***** Exercise text

What do federal government policy initiatives look like when they ‘trickle down’ to individual groups, communities and people? Inevitably they will have different implications in different situations.
A recent roundtable in the remote Northern Territory town of Tennant Creek was convened amidst intersecting policy changes, including those addressing mental health, disability and the delivery of primary care.
Amanda Bresnan, Executive Director of Community Mental Health Australia was there. In the report below she points to some of the challenges raised by community mental health workers on the day.
Echoing the Redfern Statement, delivered by a coalition of Aboriginal and Torres Strait Islander peak bodies just over a year ago, these workers reiterated that, for policy initiatives to have any chance of improving health and wellbeing, the community must be supported and empowered to develop its own approaches.
As the Redfern Statement made clear, Aboriginal communities have the solutions.
Amanda Bresnan writes:
‘We have people who have lost their soul.’.
Those are the words of a community managed mental health provider in Tennant Creek in the Northern Territory, talking about Aboriginal children in their community. It’s not a comment anyone should hear about any community, let alone children.
I recently had the opportunity to visit Tennant Creek to attend a roundtable run by the NT Mental Health Coalition, Community Mental Health Australia’s member peak in the NT, for the the Primary Health Network (PHN) NT. The roundtable sought to to examine the development of a model of stepped mental health care in the NT.
Almost the entire mental health workforce for Tennant Creek was at the roundtable – a relatively small group of highly dedicated and skilled workers. Hearing from them about their experiences and frustrations – most particularly being expressed for the Aboriginal community of Tennant Creek and the surrounding region – was heartbreaking and at times horrific.
National initiatives, local consequences
The roundtable was a stark reminder that what gets done at a national level will trickle down and affect what happens on the ground. In these remote and regional Aboriginal communities, federal decisions impact on those already struggling to meet capacity and deal with highly complex, traumatised people. What was most apparent from listening to the people delivering the services and support, is that we cannot take one approach developed at the national level and then try and force it to fit into communities that are dealing with a range of different circumstances, including isolation, limited to no access to technologies (such as mobile phones and the internet), and fly-in fly-out out and ever-changing workforces.

**********
***** Entries provided

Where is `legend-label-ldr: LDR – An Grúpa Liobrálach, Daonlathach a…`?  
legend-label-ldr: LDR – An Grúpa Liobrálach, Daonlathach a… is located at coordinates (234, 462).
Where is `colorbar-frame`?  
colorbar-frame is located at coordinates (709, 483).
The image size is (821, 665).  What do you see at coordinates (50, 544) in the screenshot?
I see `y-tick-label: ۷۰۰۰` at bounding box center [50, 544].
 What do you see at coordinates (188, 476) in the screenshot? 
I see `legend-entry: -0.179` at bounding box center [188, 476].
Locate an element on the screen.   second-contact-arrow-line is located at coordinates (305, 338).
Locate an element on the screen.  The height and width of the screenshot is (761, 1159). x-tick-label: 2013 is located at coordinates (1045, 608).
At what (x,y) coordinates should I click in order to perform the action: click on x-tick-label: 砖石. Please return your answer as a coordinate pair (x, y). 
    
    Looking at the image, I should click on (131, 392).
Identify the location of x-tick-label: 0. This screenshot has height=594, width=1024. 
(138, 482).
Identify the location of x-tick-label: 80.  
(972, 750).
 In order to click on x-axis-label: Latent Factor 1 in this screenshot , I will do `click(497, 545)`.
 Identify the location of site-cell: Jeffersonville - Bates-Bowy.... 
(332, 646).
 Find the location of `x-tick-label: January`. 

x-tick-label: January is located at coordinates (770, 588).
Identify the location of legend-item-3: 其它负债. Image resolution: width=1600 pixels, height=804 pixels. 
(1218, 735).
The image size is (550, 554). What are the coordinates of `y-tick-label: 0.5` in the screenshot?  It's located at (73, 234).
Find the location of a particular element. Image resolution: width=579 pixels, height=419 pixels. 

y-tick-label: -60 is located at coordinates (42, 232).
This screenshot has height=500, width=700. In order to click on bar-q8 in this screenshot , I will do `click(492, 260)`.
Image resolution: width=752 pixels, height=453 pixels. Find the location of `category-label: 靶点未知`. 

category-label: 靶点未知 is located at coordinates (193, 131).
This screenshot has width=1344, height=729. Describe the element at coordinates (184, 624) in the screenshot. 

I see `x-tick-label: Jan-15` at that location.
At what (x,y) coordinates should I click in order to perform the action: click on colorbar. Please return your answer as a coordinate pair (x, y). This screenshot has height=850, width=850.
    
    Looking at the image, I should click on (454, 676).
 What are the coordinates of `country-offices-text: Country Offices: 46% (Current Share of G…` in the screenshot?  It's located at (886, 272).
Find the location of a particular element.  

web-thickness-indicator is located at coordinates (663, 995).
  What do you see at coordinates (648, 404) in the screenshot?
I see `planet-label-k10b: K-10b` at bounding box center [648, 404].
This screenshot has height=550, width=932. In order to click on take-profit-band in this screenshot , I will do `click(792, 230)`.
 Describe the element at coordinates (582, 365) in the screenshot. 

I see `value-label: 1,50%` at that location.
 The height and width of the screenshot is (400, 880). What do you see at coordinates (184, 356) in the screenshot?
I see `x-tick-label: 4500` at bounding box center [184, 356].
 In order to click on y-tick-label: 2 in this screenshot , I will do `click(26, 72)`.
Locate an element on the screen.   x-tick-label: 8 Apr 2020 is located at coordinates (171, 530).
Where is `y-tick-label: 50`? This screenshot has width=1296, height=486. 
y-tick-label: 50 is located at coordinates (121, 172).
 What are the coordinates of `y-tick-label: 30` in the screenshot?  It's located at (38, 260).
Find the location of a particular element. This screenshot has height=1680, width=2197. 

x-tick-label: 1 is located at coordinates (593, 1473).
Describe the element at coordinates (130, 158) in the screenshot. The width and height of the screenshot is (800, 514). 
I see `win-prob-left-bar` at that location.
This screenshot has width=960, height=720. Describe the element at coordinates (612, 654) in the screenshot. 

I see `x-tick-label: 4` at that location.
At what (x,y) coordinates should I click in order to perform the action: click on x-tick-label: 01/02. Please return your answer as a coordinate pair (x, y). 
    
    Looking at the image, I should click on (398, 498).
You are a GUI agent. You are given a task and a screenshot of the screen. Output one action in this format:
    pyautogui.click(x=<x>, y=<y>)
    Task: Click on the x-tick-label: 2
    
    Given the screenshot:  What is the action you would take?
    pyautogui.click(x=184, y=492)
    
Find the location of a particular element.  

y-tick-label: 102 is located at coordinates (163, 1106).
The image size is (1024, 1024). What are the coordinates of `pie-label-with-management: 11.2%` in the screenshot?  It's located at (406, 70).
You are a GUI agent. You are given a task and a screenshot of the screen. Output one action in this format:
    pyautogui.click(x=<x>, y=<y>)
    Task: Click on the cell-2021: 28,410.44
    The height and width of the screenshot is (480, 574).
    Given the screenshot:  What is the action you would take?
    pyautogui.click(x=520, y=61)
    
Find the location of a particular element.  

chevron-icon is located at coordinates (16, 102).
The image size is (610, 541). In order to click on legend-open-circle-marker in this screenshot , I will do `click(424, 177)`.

**********

• **Activities**
A) According to the article on Tennant Creek, which organization ran the roundtable that Amanda Bresnan attended?
B) Reproduce the records from the line containing "The image size is (821, 665)." through the line containing "coordinates (305, 338).", with both of those lines included.

• **Task-by-task solutions**
A) The NT Mental Health Coalition ran it.

B)
The image size is (821, 665).  What do you see at coordinates (50, 544) in the screenshot?
I see `y-tick-label: ۷۰۰۰` at bounding box center [50, 544].
 What do you see at coordinates (188, 476) in the screenshot? 
I see `legend-entry: -0.179` at bounding box center [188, 476].
Locate an element on the screen.   second-contact-arrow-line is located at coordinates (305, 338).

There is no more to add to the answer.